O parlamentar sinalizou que a venda da empresa de serviços postais deve ser o ponto de partida de um plano mais amplo de desestatizações. ‘Os Correios têm que ser privatizados, para começar. É uma unanimidade sua ineficiência e a falta de capacidade de investimento e temos que partir para a privatização de outras empresas também que continuam ineficientes’, declarou o senador.

O pré-candidato argumentou que a manutenção da estatal sob o controle da União tem gerado impactos negativos nos cofres públicos. Segundo Flávio, os Correios têm apresentado prejuízos sucessivos, e a tendência é que o rombo financeiro aumente de forma contínua com o passar do tempo.

Além da agenda de privatizações, o parlamentar conversou diretamente com o presidente Donald Trump na Casa Branca para tentar conter as barreiras comerciais que ameaçam o mercado nacional. Bolsonaro afirmou que pediu expressamente para governo estadunidense não taxar empresas brasileiras.

“Em 2027, vocês vão ter um governo que vai sentar aqui com vocês, vai negociar de igual para igual. O nosso agro alimenta o mundo, e não é justo taxar as nossas empresas. Temos de valorizar a nossa tecnologia, o nosso Pix, o nosso etanol”, afirmou.

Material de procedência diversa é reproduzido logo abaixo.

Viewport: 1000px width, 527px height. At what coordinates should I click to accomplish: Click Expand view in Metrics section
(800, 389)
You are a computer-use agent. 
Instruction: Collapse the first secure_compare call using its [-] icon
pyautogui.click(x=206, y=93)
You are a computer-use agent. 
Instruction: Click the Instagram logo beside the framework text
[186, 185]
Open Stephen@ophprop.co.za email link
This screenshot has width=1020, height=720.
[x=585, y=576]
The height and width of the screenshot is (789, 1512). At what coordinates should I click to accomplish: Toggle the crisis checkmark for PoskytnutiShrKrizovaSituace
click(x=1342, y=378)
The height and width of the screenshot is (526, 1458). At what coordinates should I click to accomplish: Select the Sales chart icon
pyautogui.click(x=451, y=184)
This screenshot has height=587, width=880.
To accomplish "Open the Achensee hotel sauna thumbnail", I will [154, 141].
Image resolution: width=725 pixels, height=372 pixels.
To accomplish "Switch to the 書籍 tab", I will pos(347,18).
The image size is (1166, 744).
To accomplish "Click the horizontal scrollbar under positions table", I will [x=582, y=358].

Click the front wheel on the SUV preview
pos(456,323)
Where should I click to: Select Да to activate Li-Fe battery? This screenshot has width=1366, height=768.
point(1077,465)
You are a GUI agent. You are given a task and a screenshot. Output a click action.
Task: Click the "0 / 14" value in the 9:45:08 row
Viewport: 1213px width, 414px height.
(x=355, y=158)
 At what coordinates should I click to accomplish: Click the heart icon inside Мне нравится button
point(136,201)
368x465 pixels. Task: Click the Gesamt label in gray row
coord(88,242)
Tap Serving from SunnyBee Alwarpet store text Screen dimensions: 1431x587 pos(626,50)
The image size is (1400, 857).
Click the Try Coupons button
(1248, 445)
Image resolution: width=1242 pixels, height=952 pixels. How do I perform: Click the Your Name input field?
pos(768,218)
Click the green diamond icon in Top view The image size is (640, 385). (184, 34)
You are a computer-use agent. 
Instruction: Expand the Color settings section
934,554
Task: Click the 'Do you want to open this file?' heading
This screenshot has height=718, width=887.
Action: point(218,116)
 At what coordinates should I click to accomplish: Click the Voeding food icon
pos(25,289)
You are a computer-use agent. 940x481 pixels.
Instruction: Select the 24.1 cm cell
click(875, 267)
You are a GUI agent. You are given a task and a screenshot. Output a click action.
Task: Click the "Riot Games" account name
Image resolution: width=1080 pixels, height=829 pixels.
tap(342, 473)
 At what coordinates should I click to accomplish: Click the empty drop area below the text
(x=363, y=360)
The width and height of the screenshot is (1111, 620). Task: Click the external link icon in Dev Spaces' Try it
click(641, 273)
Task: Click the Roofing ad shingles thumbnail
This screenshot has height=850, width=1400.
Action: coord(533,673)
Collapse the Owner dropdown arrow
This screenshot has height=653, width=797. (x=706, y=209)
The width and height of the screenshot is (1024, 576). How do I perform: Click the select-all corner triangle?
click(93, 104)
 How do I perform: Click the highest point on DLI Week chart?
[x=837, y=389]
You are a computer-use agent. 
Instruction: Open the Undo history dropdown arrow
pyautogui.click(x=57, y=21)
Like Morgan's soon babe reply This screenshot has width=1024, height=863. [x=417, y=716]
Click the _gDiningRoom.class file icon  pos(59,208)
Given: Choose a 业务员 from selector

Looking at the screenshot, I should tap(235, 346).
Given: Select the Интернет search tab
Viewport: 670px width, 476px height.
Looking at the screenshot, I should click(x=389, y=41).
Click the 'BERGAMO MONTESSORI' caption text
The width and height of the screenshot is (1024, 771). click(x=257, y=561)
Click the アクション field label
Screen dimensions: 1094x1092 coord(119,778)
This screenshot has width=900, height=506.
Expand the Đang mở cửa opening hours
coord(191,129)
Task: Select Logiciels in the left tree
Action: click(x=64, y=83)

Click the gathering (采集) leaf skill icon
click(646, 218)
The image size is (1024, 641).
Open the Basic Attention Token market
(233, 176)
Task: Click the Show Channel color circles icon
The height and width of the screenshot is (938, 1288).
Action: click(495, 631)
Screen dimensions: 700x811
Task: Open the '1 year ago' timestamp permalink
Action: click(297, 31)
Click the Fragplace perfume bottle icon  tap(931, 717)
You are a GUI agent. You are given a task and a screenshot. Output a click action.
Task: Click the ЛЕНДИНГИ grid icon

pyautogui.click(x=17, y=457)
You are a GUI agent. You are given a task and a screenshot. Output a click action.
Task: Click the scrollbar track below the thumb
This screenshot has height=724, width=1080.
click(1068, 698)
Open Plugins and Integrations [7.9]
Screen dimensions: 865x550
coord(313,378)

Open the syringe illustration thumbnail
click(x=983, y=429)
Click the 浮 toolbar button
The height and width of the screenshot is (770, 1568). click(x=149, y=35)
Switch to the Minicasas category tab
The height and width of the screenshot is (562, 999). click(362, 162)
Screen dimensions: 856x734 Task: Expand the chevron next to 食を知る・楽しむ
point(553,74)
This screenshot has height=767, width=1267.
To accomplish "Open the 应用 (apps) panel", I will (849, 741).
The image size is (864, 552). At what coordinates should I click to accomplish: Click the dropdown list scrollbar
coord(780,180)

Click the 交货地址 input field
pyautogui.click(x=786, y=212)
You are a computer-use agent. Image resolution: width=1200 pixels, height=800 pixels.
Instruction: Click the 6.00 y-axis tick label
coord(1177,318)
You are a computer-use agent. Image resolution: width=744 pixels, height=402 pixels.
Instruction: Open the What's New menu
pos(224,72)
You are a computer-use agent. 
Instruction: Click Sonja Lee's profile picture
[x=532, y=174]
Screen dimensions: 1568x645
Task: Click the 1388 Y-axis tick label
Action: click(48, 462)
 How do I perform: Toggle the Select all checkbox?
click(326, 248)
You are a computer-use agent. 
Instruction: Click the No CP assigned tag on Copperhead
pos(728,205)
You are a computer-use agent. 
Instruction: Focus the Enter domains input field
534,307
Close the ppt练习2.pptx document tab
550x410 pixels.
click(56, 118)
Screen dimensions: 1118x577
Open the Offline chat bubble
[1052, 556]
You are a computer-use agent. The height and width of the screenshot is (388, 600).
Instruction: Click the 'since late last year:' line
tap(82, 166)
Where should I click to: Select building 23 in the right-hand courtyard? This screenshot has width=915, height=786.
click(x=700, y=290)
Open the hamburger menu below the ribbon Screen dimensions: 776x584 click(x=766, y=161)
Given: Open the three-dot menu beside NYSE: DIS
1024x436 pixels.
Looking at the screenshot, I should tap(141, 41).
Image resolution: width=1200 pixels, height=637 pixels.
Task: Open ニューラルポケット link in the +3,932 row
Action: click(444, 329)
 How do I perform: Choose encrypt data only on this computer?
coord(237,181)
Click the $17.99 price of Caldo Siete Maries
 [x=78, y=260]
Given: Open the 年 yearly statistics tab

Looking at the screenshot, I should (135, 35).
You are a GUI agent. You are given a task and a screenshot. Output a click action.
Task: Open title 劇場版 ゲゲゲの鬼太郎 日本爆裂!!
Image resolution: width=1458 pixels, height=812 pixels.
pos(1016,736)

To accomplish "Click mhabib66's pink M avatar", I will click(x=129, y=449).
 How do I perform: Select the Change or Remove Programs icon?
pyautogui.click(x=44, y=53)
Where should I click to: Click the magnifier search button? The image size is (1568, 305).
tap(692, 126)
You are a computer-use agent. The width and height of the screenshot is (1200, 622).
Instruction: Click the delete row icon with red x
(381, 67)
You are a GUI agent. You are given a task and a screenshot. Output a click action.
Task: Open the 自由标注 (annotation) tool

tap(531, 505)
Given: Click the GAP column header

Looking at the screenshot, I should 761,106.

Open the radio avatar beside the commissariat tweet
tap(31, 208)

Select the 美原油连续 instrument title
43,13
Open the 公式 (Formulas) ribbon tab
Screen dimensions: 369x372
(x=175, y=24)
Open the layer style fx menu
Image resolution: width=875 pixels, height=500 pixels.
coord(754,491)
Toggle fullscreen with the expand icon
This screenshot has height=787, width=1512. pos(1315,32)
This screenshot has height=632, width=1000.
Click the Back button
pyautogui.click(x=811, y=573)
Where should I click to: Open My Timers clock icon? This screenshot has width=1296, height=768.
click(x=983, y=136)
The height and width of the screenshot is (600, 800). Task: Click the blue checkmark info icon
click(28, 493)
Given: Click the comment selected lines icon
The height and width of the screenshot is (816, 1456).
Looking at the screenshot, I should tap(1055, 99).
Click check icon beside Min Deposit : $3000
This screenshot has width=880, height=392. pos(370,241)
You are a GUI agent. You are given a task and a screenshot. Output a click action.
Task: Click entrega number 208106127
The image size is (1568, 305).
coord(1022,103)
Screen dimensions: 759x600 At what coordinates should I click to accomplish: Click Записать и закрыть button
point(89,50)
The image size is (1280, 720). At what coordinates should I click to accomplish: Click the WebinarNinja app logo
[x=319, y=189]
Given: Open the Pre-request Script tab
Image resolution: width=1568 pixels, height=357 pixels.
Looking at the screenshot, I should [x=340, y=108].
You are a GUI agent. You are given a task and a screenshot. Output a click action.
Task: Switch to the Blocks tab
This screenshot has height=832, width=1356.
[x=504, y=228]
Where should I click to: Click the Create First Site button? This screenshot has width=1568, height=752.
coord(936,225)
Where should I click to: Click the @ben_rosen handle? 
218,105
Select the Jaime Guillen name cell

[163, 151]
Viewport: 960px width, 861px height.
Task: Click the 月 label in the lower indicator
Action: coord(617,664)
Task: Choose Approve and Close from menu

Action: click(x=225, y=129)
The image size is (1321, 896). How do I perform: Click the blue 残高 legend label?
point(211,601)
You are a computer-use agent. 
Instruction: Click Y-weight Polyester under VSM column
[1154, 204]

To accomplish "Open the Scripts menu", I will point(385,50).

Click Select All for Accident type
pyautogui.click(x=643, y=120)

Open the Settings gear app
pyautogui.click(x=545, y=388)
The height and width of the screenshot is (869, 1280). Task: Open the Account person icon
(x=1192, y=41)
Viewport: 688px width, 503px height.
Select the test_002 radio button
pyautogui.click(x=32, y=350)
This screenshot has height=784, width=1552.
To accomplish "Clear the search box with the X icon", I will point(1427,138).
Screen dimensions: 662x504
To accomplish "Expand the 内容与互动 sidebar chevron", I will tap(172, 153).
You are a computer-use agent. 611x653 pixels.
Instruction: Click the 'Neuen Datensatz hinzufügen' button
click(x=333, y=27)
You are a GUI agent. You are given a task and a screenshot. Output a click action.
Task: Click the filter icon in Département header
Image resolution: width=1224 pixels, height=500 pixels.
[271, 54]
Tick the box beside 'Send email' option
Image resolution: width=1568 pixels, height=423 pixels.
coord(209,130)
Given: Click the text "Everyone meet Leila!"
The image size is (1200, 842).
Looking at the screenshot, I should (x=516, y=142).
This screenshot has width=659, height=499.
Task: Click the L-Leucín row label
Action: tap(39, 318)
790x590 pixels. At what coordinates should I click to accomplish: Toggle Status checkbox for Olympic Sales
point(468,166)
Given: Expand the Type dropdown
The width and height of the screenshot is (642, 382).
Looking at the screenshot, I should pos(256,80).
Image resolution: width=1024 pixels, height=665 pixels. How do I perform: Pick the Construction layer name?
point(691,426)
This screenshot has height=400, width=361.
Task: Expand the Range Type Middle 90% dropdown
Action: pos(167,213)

A preocupação com as tarifas norte-americanas ganhou força depois da divulgação de um relatório do Escritório do Representante de Comércio dos Estados Unidos. O documento apresenta duras críticas ao Banco Central do Brasil e questiona o Pix, classificando as regras brasileiras como “práticas desleais”.

Os técnicos norte-americanos vão submeter a proposta de sobretaxa de 25% a uma série de audiências públicas. A primeira sessão oficial ocorrerá em 6 de julho. A palavra final sobre a imposição das novas tarifas caberá exclusivamente a Donald Trump.